Records START

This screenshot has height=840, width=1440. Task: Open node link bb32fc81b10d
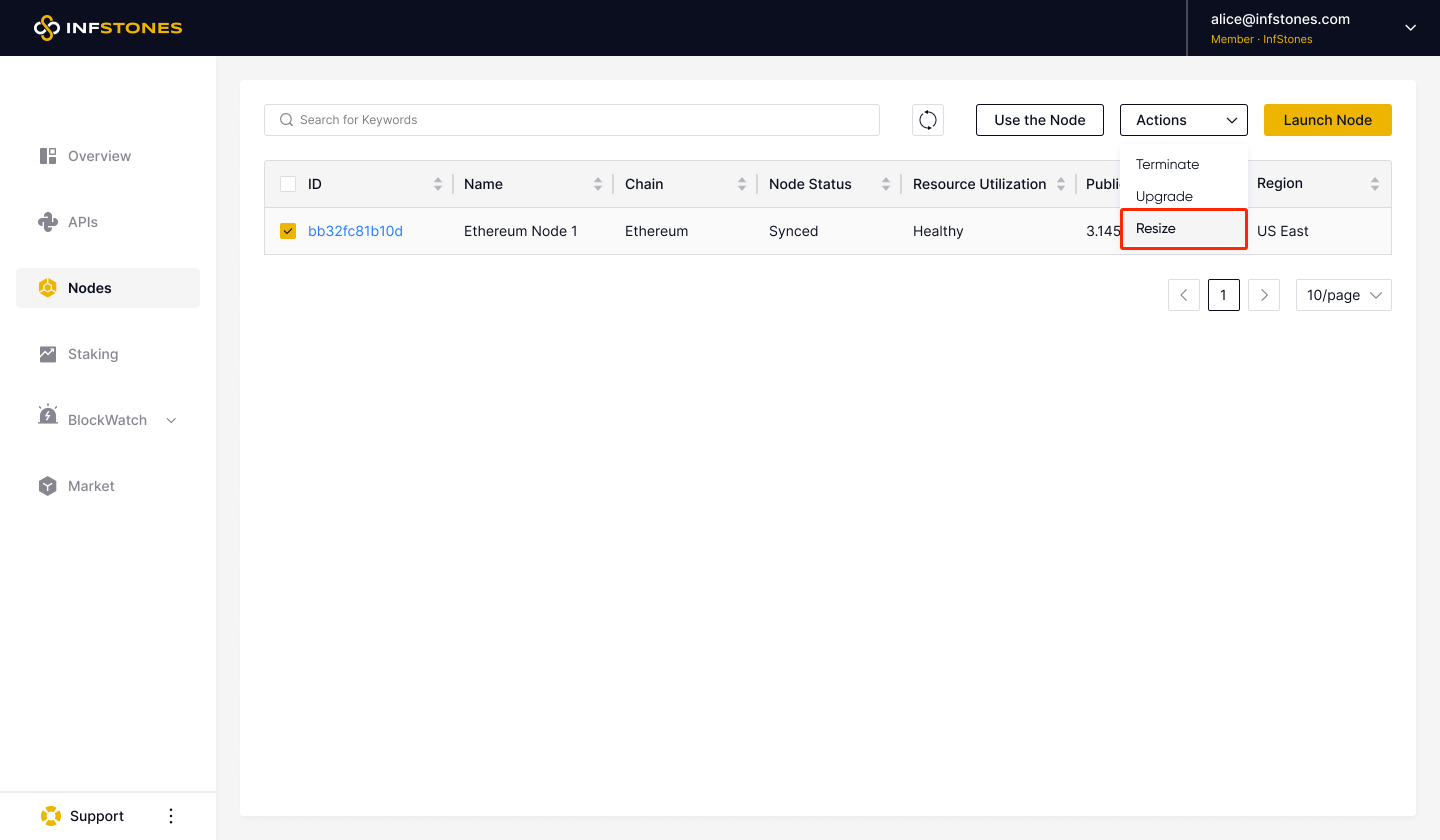[355, 231]
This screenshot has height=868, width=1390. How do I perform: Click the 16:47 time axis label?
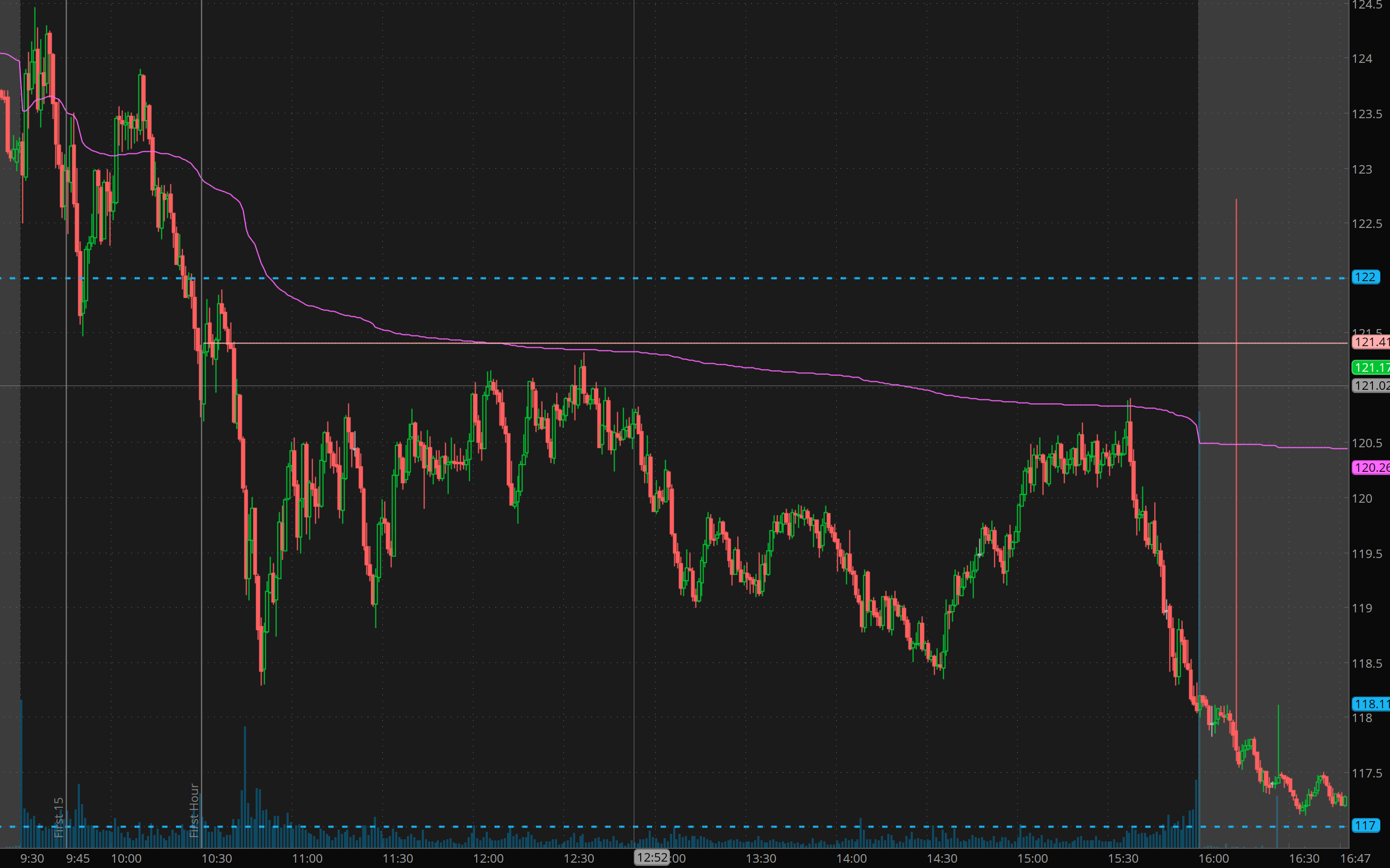pyautogui.click(x=1355, y=858)
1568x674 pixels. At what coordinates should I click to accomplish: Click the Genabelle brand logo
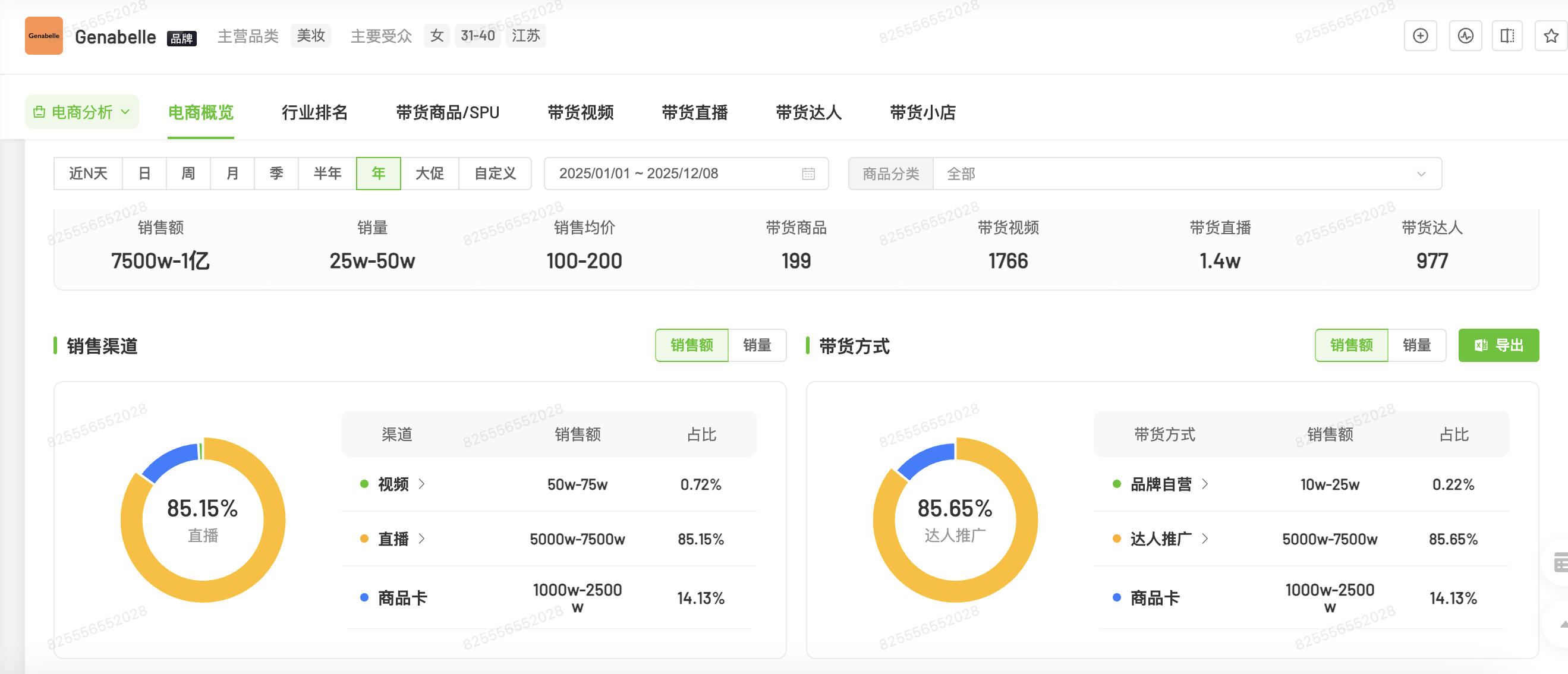pos(43,35)
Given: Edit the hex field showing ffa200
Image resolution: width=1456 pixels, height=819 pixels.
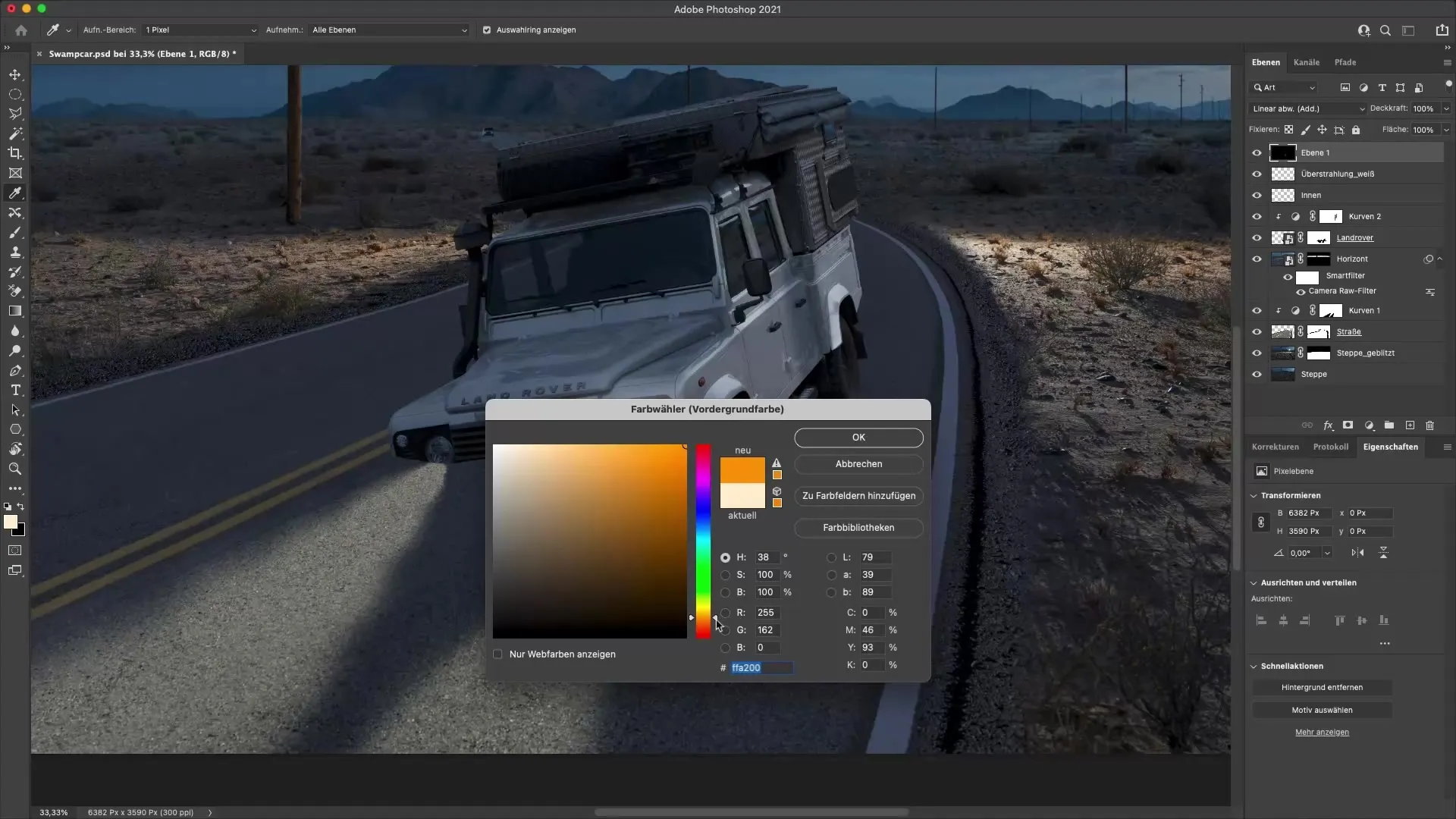Looking at the screenshot, I should pos(761,668).
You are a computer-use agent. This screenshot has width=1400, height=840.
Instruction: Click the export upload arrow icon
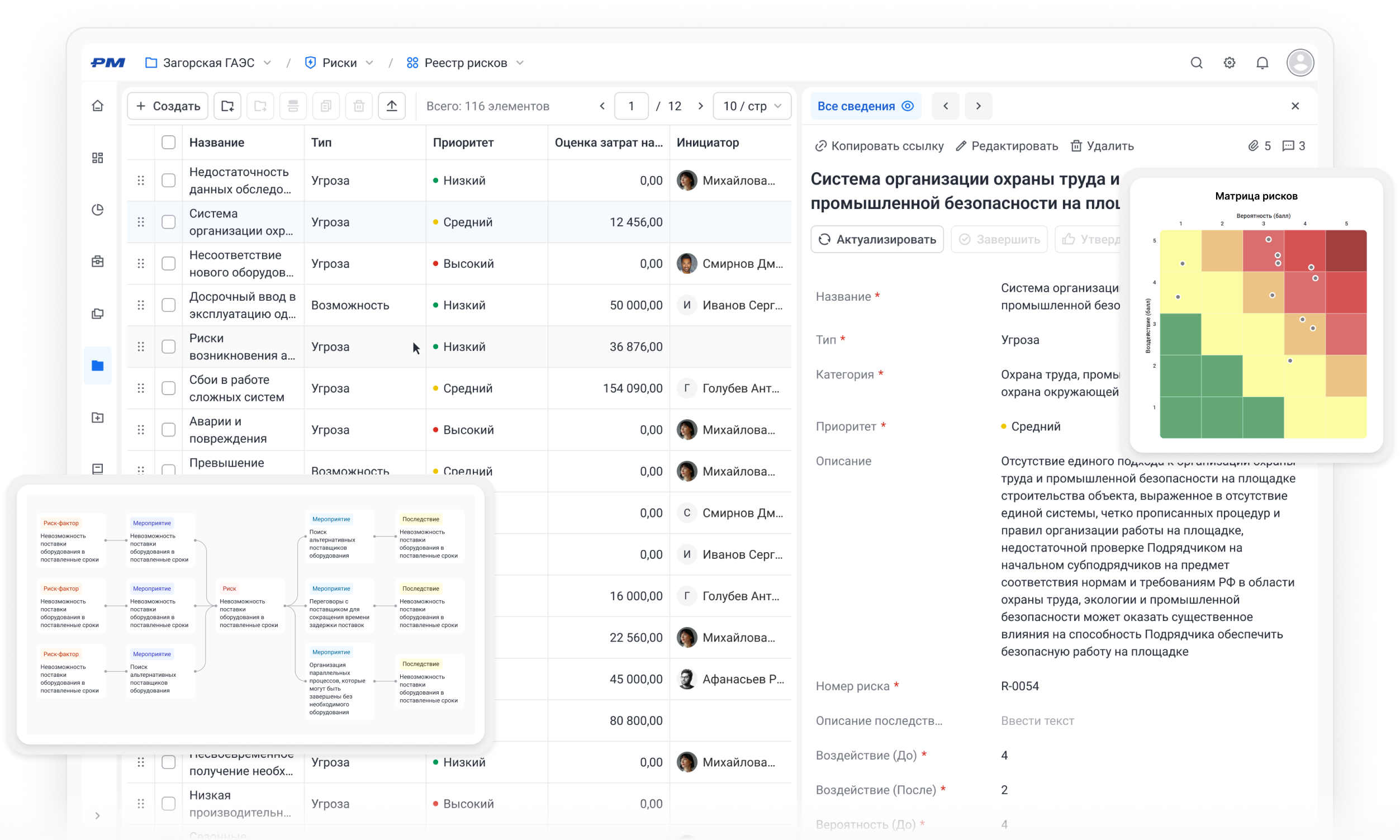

Records END

Could you retype exactly, and only, the lines running from the one with "Image resolution: width=1456" to the last line of the listing, while leaving any pictures out?

▶ [Result]:
Image resolution: width=1456 pixels, height=819 pixels.
Looking at the screenshot, I should pos(761,668).
You are a computer-use agent. This screenshot has width=1400, height=840.
Instruction: Click the export upload arrow icon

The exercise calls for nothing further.